◆ WRITTEN TASK A: Quote the college advice text from "1. Be a student" to "years: a student.".
◆ WRITTEN TASK B: For each statement, say whether the college advice text agrees with it, answering yes or no and quoting the deciding words: (i) The author has spent twenty years in higher education. (ii) The author chooses to focus today on the practical side of starting college. (iii) The word "college" comes from a Latin term for partnership.

◆ READING TEXT:

My 4 Pieces of Advice for New College Students
#1: Be a student
Across the country this month, several million young Americans will start their college education. Some will live on campus; some will commute. Most are starting at 4-year institutions, though many first attend community college. (Not to mention those still in high school.) However one starts college, it’s a big transition, freighted with both anticipation and anxiety.
So while I don’t expect that there are a lot of 16-18 year olds on my subscriber list, I do know that some of you are parents of 16-18 year olds. So in case you’re looking for some last words of wisdom to pass along to your child as she or he heads off to college, let me offer some advice, as someone who has taught hundreds of first-year students in his twenty years in higher ed.
When I do write the college guide I have in mind for my next book, I mean it to be both philosophical and practical. The latter is certainly important (Get enough sleep!), but today I’m going to focus on the former. On to the advice!
1. Be a student
Uh yeah, “duh.” But think of all the other ways you’ve been trained to think of yourself as a young American starting college. As a customer purchasing a service, or an investment by parents who have scrimped, saved, and borrowed to pay the tuition. As a future employee of whatever organization will pay the most for your marketable knowledge and skills. As a new adult suddenly freed from parental control to make many more of your own decisions about your time and your body.
Those identities aren’t inherently bad or unimportant, but they can distract you from seeing yourself as what you primarily are for the next few years: a student.
In other words, my advice is that you truly dedicate yourself to learning: asking questions and seeking answers; processing information, encountering ideas, and evaluating arguments; considering different perspectives and reconsidering your own worldview; honing the skills, practices, and disciplines that make the rest of it possible.
And all of that, at least in the moment, for its own sake. Be confident that learning will pay off in the long run, in ways you expect and those you don’t. But if you primarily approach a curriculum, an individual course, or any single assignment as a means to some future end, you’ll only see its value as you already understand it — which is the very opposite of learning.
And if all that seems like way too much for you to handle alone… well, I have good news: no one in college (from a Latin term for partnership) needs to learn alone. You’re in it together with fellow students, but also your teachers.

◆ RAW RECORDS:
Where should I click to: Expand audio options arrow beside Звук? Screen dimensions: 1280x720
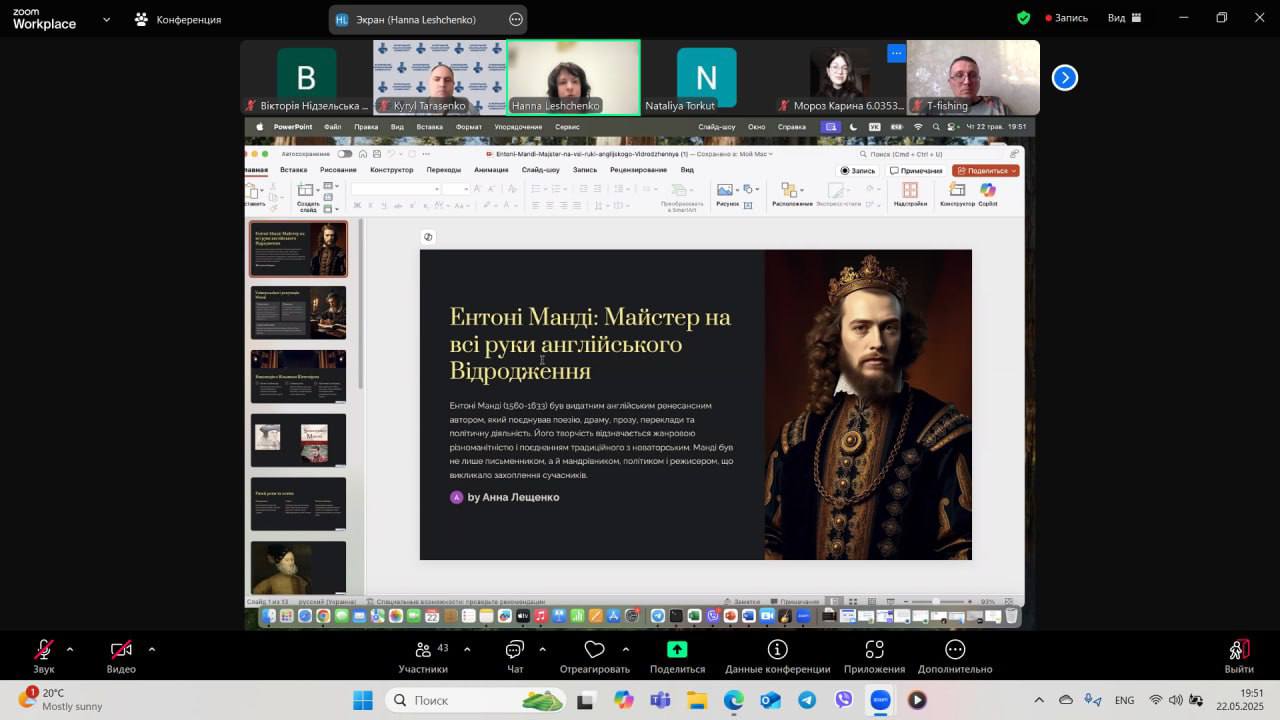tap(69, 650)
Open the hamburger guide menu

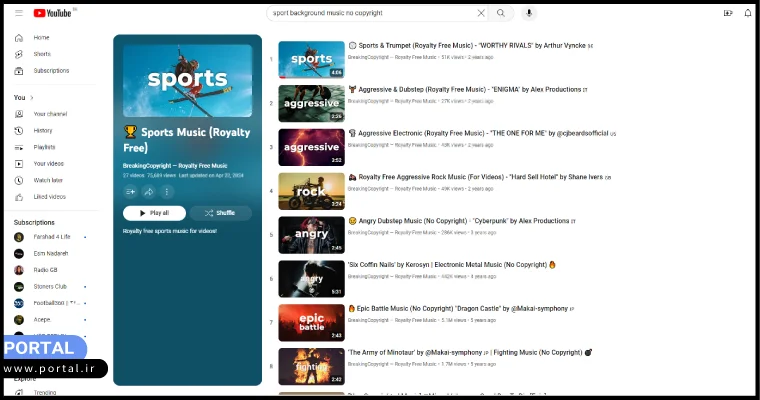18,13
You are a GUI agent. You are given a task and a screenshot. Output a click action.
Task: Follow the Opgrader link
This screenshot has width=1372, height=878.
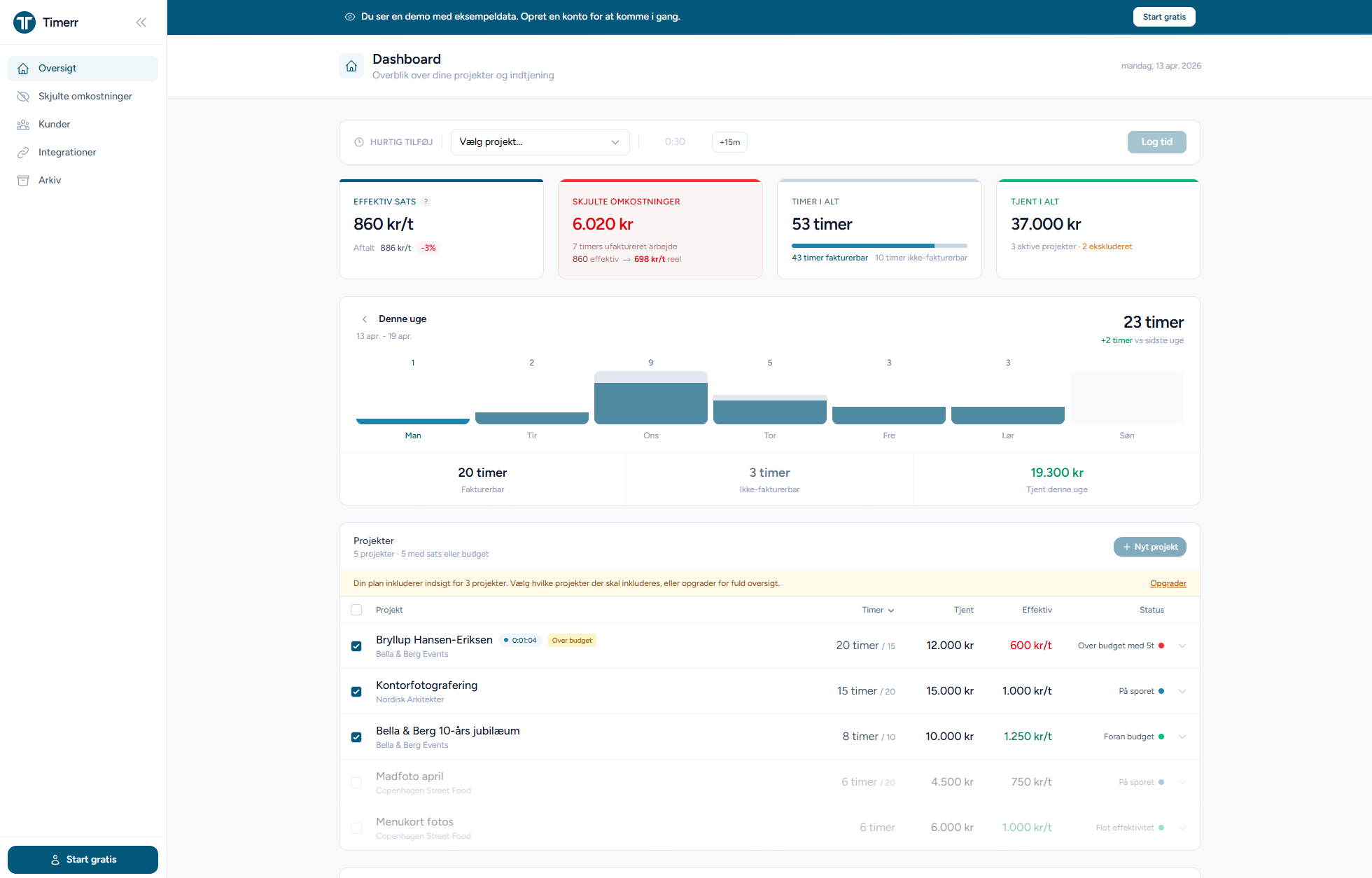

◆ EXERCISE OUTPUT A:
1. Be a student
Uh yeah, “duh.” But think of all the other ways you’ve been trained to think of yourself as a young American starting college. As a customer purchasing a service, or an investment by parents who have scrimped, saved, and borrowed to pay the tuition. As a future employee of whatever organization will pay the most for your marketable knowledge and skills. As a new adult suddenly freed from parental control to make many more of your own decisions about your time and your body.
Those identities aren’t inherently bad or unimportant, but they can distract you from seeing yourself as what you primarily are for the next few years: a student.

◆ EXERCISE OUTPUT B:
(i) Yes: "as someone who has taught hundreds of first-year students in his twenty years in higher ed."
(ii) No: "The latter is certainly important (Get enough sleep!), but today I’m going to focus on the former."
(iii) Yes: "no one in college (from a Latin term for partnership) needs to learn alone."